DRA-4 RR:CR:DR 228199 WGR/CB

Port Director
U.S. Customs Service
6 World Trade Center, Room 761
New York, NY 10048-0945
Attn.: Lawrence Ryan

RE: Protest and Application for Further Review No. 1001-98-102076; 19 U.S.C. §1313(j)(1); disassembly of drawback merchandise; partial exportation with benefit of drawback; waiver of prior notice; HQ 219606 and 206209 discussed; C.S.D. 88-14, 85-49; HQ 226473 followed

Dear Sir/Madam:

The above-referenced protest was forwarded to this office for a determination. We have considered the points raised and a decision follows.

FACTS:

During 1994, the claimant imported 12,468 units of Model L465 (a particular lighting fixture) which were entered for consumption and placed in a public warehouse in California. The warehouse operator, pursuant to the claimant’s instructions, inspected the shipments and determined that 10,620 of the imported lamps had arms that were defective. According to the protestant, discussions ensued with the supplier and he agreed to repair the defective items. Protestant states that instructions were verbally issued (presumably to the warehouse operator) to package the defective items for shipment to the manufacturer in Taiwan and to have the necessary Customs documents prepared in order that the repaired lamps could be returned under the appropriate tariff provision for 9802 treatment as articles exported and returned. The defective lamp arms were exported from Los Angeles on February 16, 1995 per the attached bill of lading. In April and May of 1995 the arms (10,140) were returned to the United States. However, according to protestant, because the proper paperwork for the arms to be returned as articles exported and returned was not prepared, the repaired goods were entered a second time as fully dutiable.
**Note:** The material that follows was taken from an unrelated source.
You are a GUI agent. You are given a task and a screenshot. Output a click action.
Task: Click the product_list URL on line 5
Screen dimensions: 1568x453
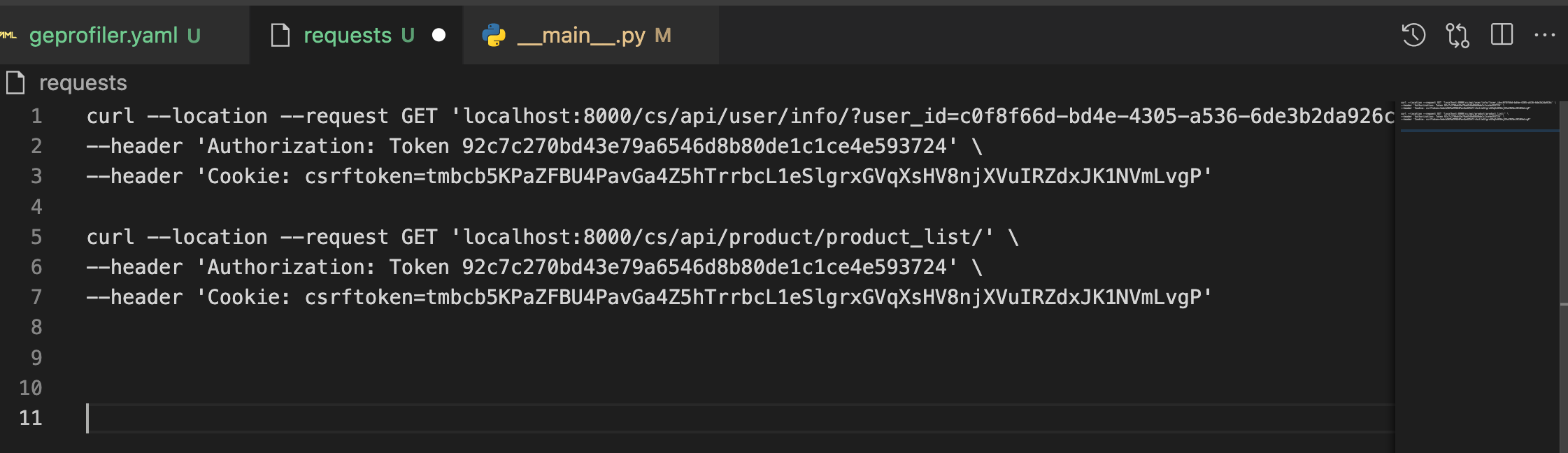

An unused merchandise drawback claim was filed on July 1, 1997 together with a request for a waiver of prior notice of intent to export. The cover letter attached to the claim states that the protestant was unable to identify specifically which imports the returned units came from and, therefore, protestant was requesting “blanket identification of the exported units to the three imports received.” Also enclosed with the claim were the following:

1. A list of import shipments and copies of CF 7501 with supporting documentation for 12,486 lamps. 2. Export bill of lading covering 10,620 lamps. 3. Letter from supplier concerning returned merchandise. 4. Copies of subsequent entries showing import at full value of lamps.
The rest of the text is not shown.